A convolutional neural network based feature learning and fault diagnosis method for the condition monitoring of gearbox

Feature extraction plays a vital role in intelligent fault diagnosis of mechanical system. Nevertheless, traditional feature extraction methods suffer from three problems, which are (1) the requirements of domain expertise and prior knowledge, (2) the sensitive to the changes of mechanical system and (3) the limitations of mining new features.

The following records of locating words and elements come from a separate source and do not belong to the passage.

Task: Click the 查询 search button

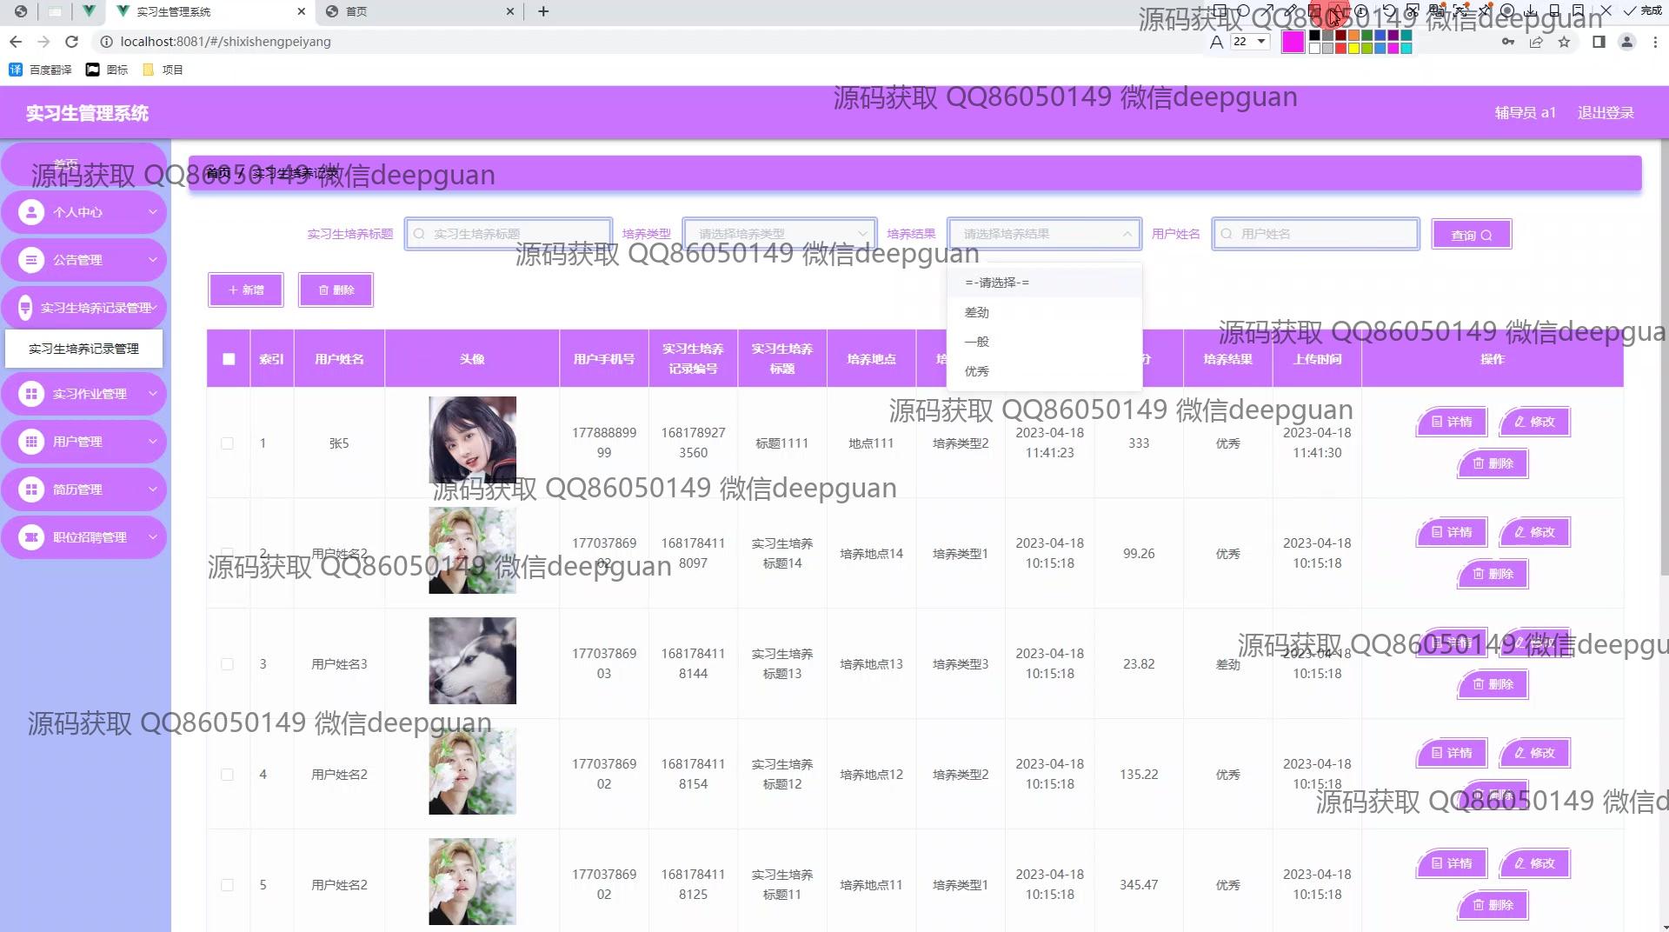Action: point(1471,235)
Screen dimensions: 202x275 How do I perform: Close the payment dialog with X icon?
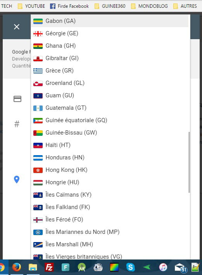[x=17, y=27]
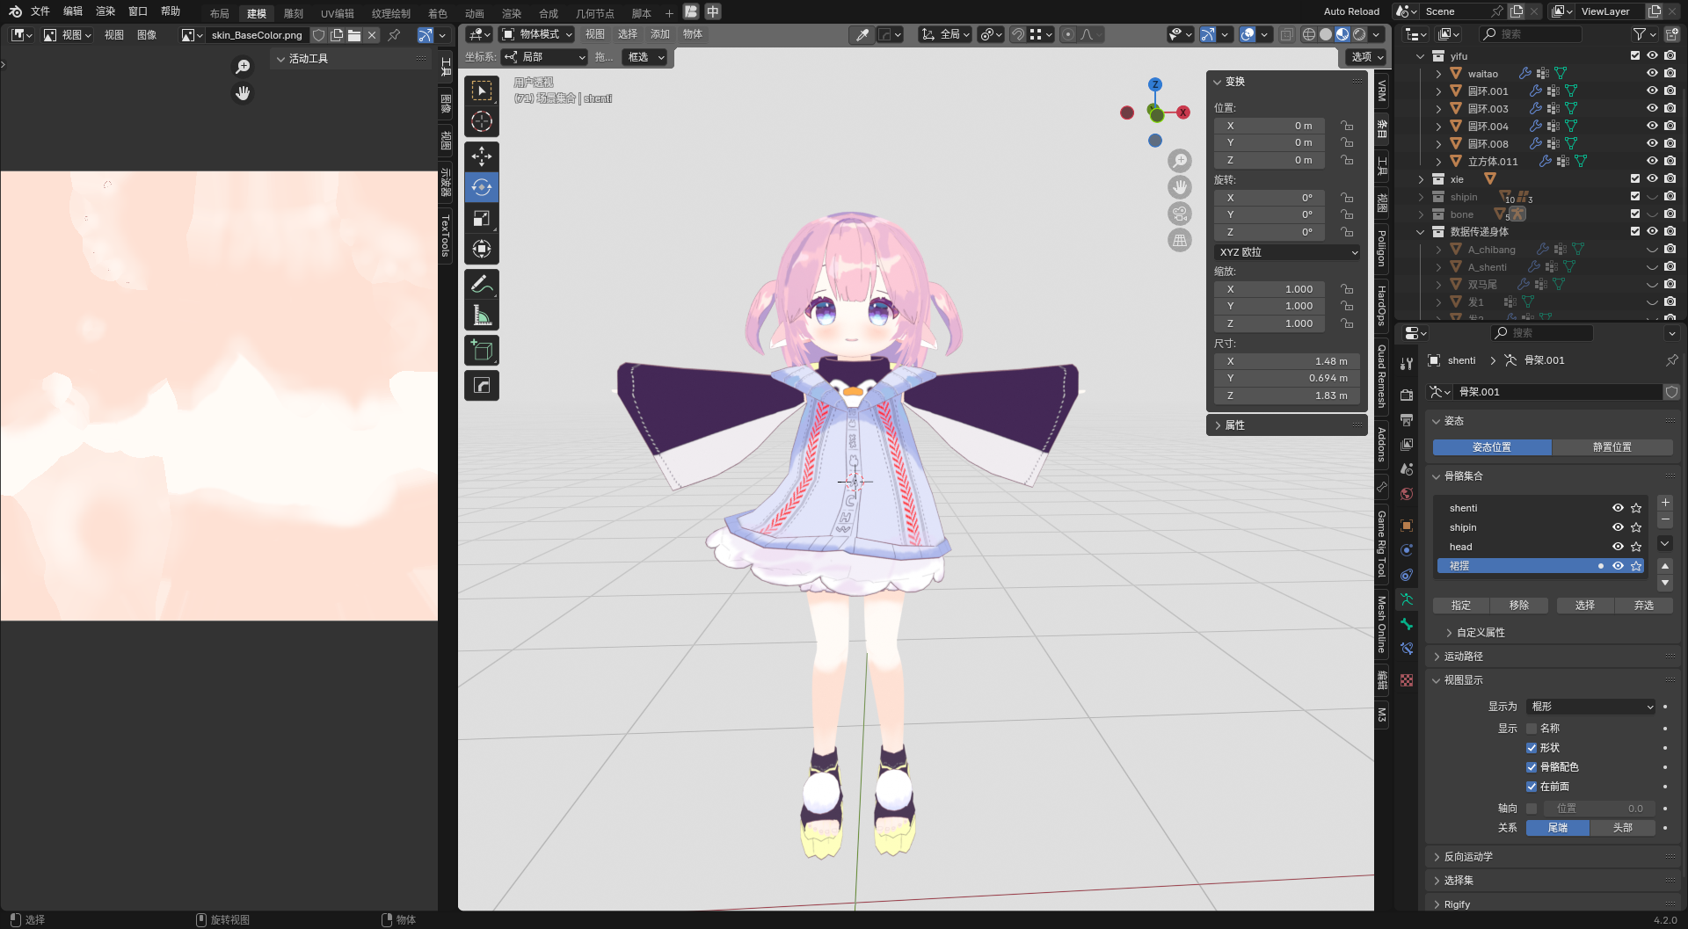
Task: Select the Move tool in viewport toolbar
Action: tap(481, 156)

It is attractive and meaningful to investigate an automatic feature extraction method, which can adaptively learn features from raw data and discover new fault-sensitive features. Deep learning has been widely used in image analysis and speech recognition with great success. The key advantage of this method lies into the ability of mining representative information and sensitive features from raw data. However, the application of deep learning in feature leaning for mechanical diagnosis is still few, and limited studies have been carried out to compare the effectiveness of feature leaning with various data types. This paper will focus on developing a convolutional neural network (CNN) to learn features directly from frequency data of vibration signals and testing the different performance of feature learning from raw data, frequency spectrum and combined time-frequency data. Manual features from time domain, frequency domain and wavelet domain as well as three common intelligent methods are used as comparisons. The effectiveness of the proposed method is validated through PHM 2009 gearbox challenge data and a planetary gearbox test rig. The results demonstrate that the proposed method is able to learn features adaptively from frequency data and achieve higher diagnosis accuracy than other comparative methods.